SELECTED PASSAGE ::
* Begin *
Nutritional content and prices for 100g of three foods

Food         calcium(mg)     vitamin C(mg)      water(g)   price(USD/100g)
Broccoli     47              89.2               91         0.381
Whole milk   276             0                  87         0.100
Oranges      40              53.2               87         0.272

Some observations: broccoli is more expensive but gets the most of all three nutrients, whole milk doesn’t have any vitamin C but gets a ton of calcium for really cheap, and oranges are a somewhere in between. So you could probably tinker with the quantities and figure out what the cheapest healthy diet is. The problem is what happens when we incorporate hundreds or thousands of food items and tens of nutrient recommendations. This simple example is just to help us build up a nice formality.

So let’s continue doing that. If we denote by $b$ the number of 100g units of broccoli we decide to buy, and $m$ the amount of milk and $r$ the amount of oranges, then we can write the daily cost of food as

$\displaystyle \text{cost}(b,m,r) = 0.381 b + 0.1 m + 0.272 r$

In the interest of being compact (and again, building toward the general linear programming formulation) we can extract the price information into a single cost vector $c = (0.381, 0.1, 0.272)$, and likewise write our variables as a vector $x = (b,m,r)$. We’re implicitly fixing an ordering on the variables that is maintained throughout the problem, but the choice of ordering doesn’t matter. Now the cost function is just the inner product (dot product) of the cost vector and the variable vector $\left \langle c,x \right \rangle$. For some reason lots of people like to write this as $c^Tx$, where $c^T$ denotes the transpose of a matrix, and we imagine that $c$ and $x$ are matrices of size $3 \times 1$. I’ll stick to using the inner product bracket notation.
* End *
GIVEN INFORMATION ::
* Begin *
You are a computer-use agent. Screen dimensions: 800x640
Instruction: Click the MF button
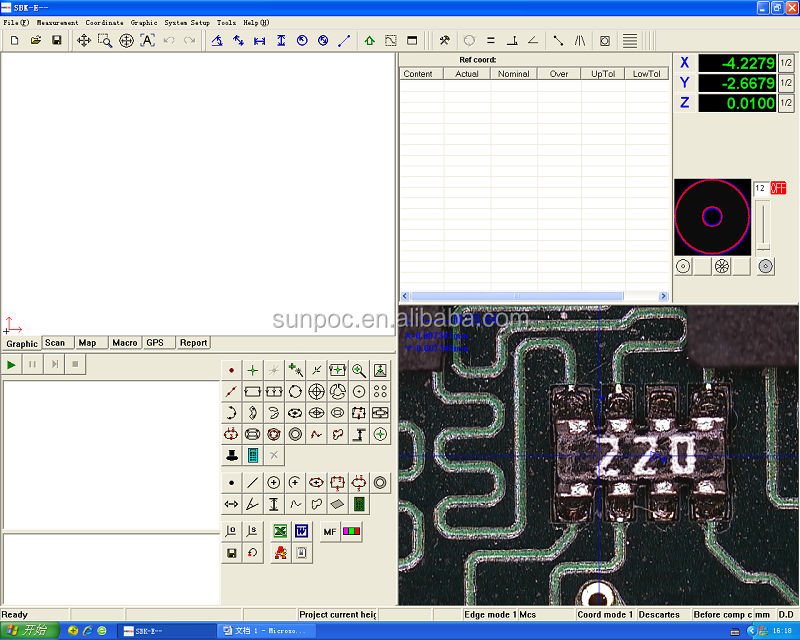click(330, 531)
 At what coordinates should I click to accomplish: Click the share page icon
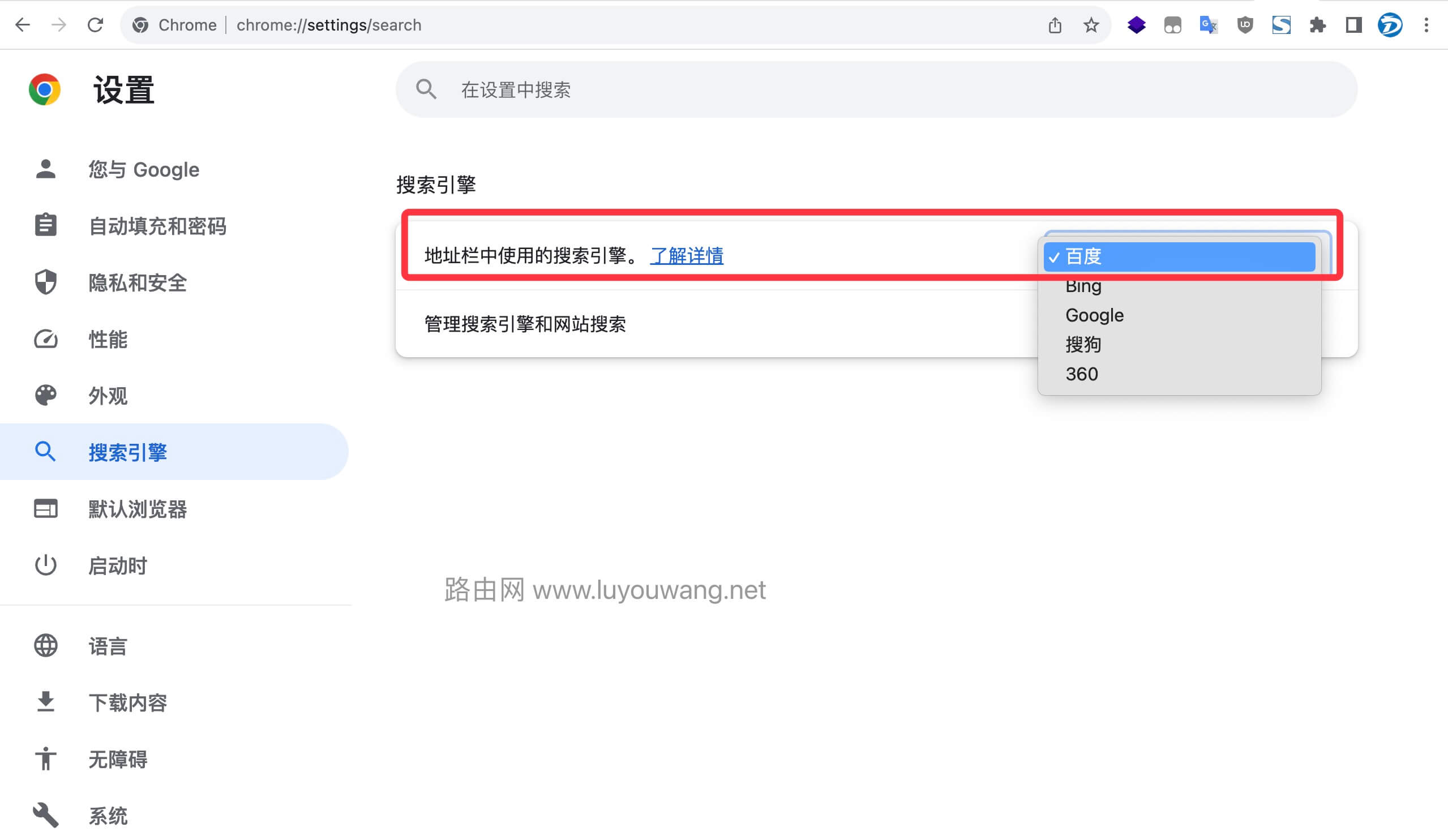1055,25
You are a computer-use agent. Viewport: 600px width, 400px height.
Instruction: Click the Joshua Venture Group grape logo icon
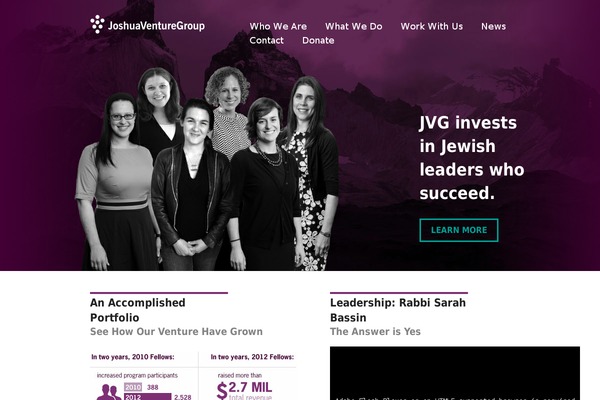point(97,24)
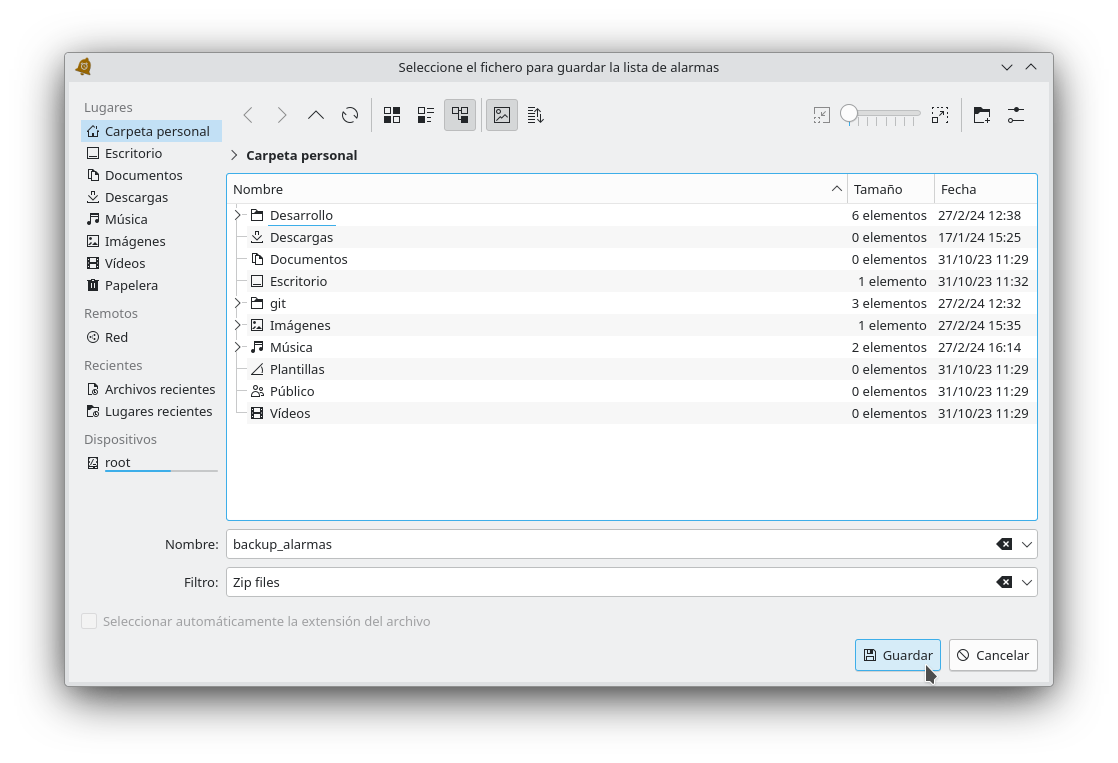1118x763 pixels.
Task: Create a new folder with toolbar icon
Action: (981, 115)
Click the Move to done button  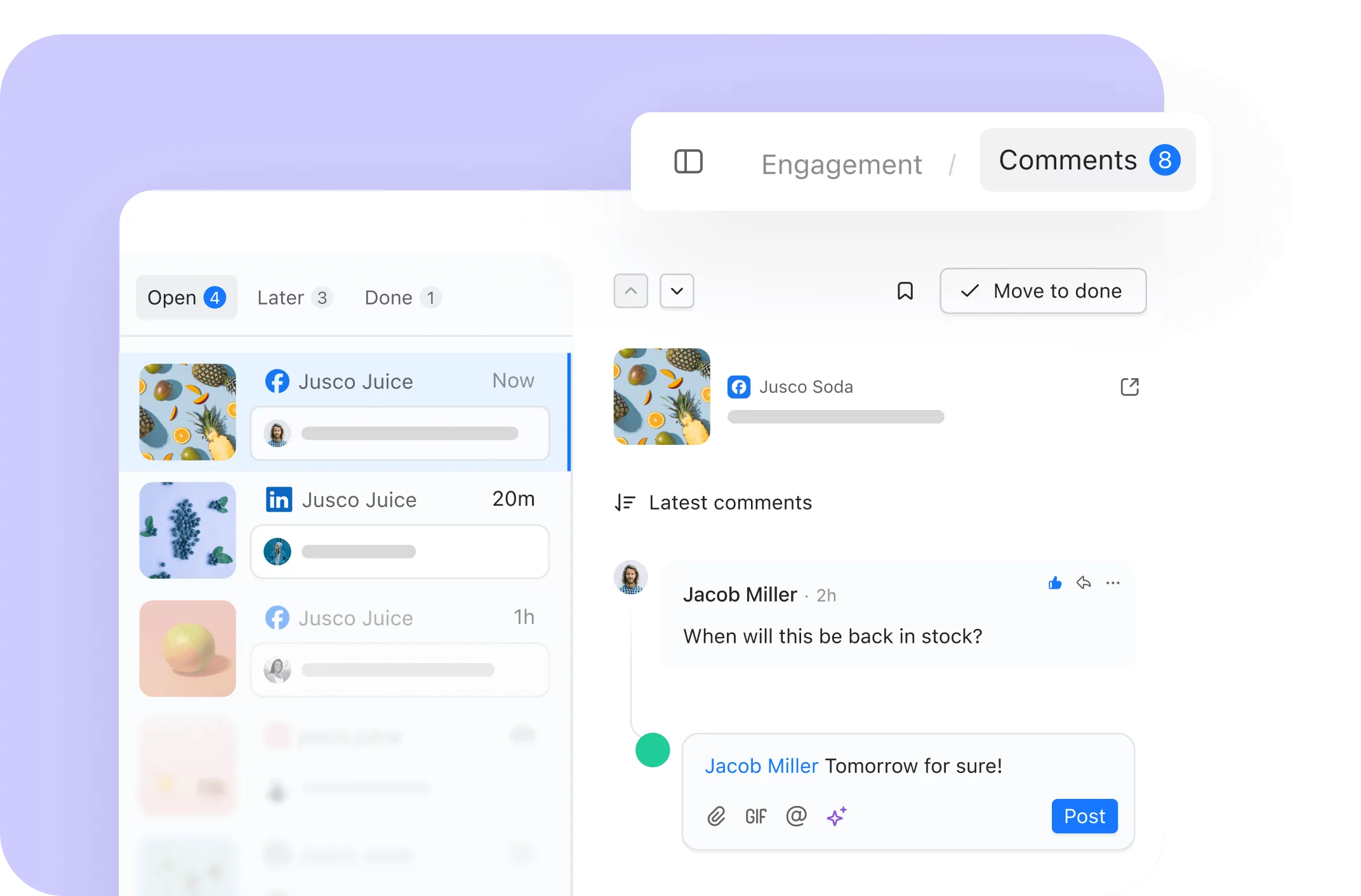[1043, 291]
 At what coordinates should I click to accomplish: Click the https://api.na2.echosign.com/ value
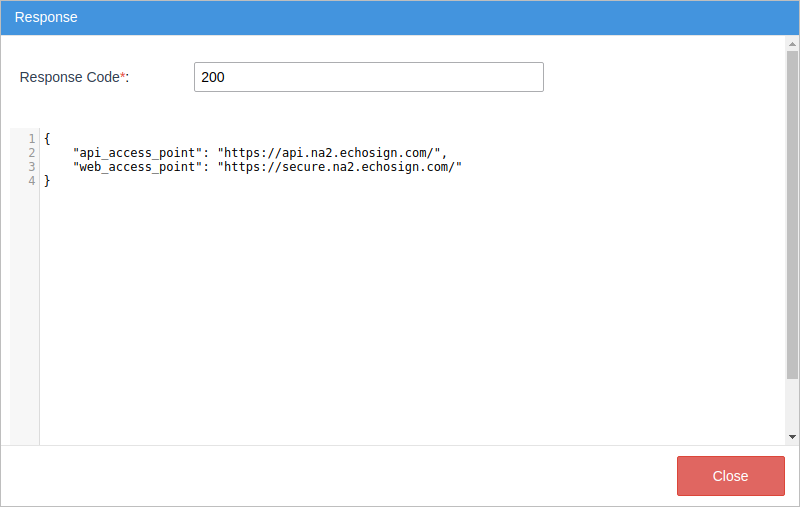point(329,153)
* End *
DIRECTIVE 1 :: In the diet-cost text, which of the three foods contains no vitamin C?
DIRECTIVE 2 :: Reproduce the stretch of the diet-cost text from "Nutritional content and" through "a nice formality.".

COMPLETE OUTPUT 1 :: Whole milk

COMPLETE OUTPUT 2 ::
Nutritional content and prices for 100g of three foods

Food         calcium(mg)     vitamin C(mg)      water(g)   price(USD/100g)
Broccoli     47              89.2               91         0.381
Whole milk   276             0                  87         0.100
Oranges      40              53.2               87         0.272

Some observations: broccoli is more expensive but gets the most of all three nutrients, whole milk doesn’t have any vitamin C but gets a ton of calcium for really cheap, and oranges are a somewhere in between. So you could probably tinker with the quantities and figure out what the cheapest healthy diet is. The problem is what happens when we incorporate hundreds or thousands of food items and tens of nutrient recommendations. This simple example is just to help us build up a nice formality.